Changemaker | Ingrid Washinawatok El-Issa Menominee | 1957 - 1999

In this atmospheric black and white photo, Ingrid Washinawatok looks down and off to the left away from the camera, her hair in main thin braids draped over her shoulders, and hand placed on her neck.

Formal Portrait of Ingrid Washinawatok (Menominee) - Photo courtesy of Wikipedia

Ingrid Washinawatok El-Issa, a member of the Menominee Nation, is a celebrated human rights advocate and a changemaker who dedicated her life to fight for rights of Indigenous peoples throughout the world. Born in 1957, her efforts to help her community and other Native peoples started from a young age and eventually led her to have a global impact, including work that would later influence the 2007 United Nations Declaration on the Rights of Indigenous Peoples (UNDRIP).

Washinawatok was born and grew up during Indian termination, the official federal Indian policy of the U.S. government at the time. Ending in 1970, the termination era is marked by its harmful and lasting effects on Native people. The policy disintegrated necessary infrastructure in tribal communities, including the Menominee’s, plunging them into poverty. Through termination, the federal government sought to liquidate Indian nations and effectively end the government’s trust obligation to Indian people as trustees, rights that were secured for citizens of tribal nations through treaties between sovereign governments. Termination, later proving to be a detriment to the U.S. as well, aimed at targeting tribes with considerable economic success first, like the Menominee, who had experienced success in the lumber industry—considered traditional environmentalists and world renowned for sustainable forestry practices.

When she was in high school, Washinawatok became involved with Menominee’s restoration efforts, organizing among other tribal nations and groups to call on Congress to repeal termination and reinstate federal recognition for nations affected by the policy.

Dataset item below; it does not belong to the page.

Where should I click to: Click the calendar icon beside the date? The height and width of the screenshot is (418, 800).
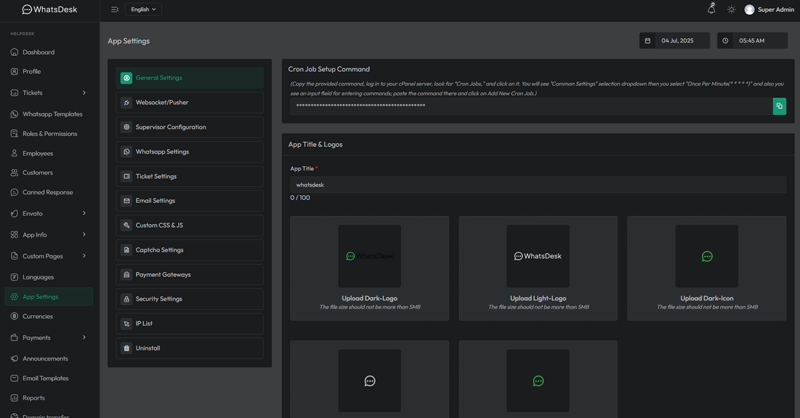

In 1973, the Menominee Nation succeeded in having the status restored. Washinawatok continued her advocacy work that began in her teens and furthered her education by attending college at the University of Wisconsin, followed by the University of Havana, Cuba. She later chaired the NGO Committee on the United Nations International Decade of the World's Indigenous Peoples. In 1980, she helped found the Indigenous Women’s Network.

Washinawatok was involved with numerous organizations working for Indian rights in her lifetime and lectured on the topic across the world. In 1999, she and two colleagues were kidnapped and later killed while working to help the U’wa tribe in the highlands of Columbia set up a school system to protect its people and land from encroaching oil companies and guerillas. Washinawatok received full warrior honors at her funeral from the Menominee Nation. Today, her life and international contributions are celebrated for being a key changemaker, impacting Indigenous communities through improved outlooks.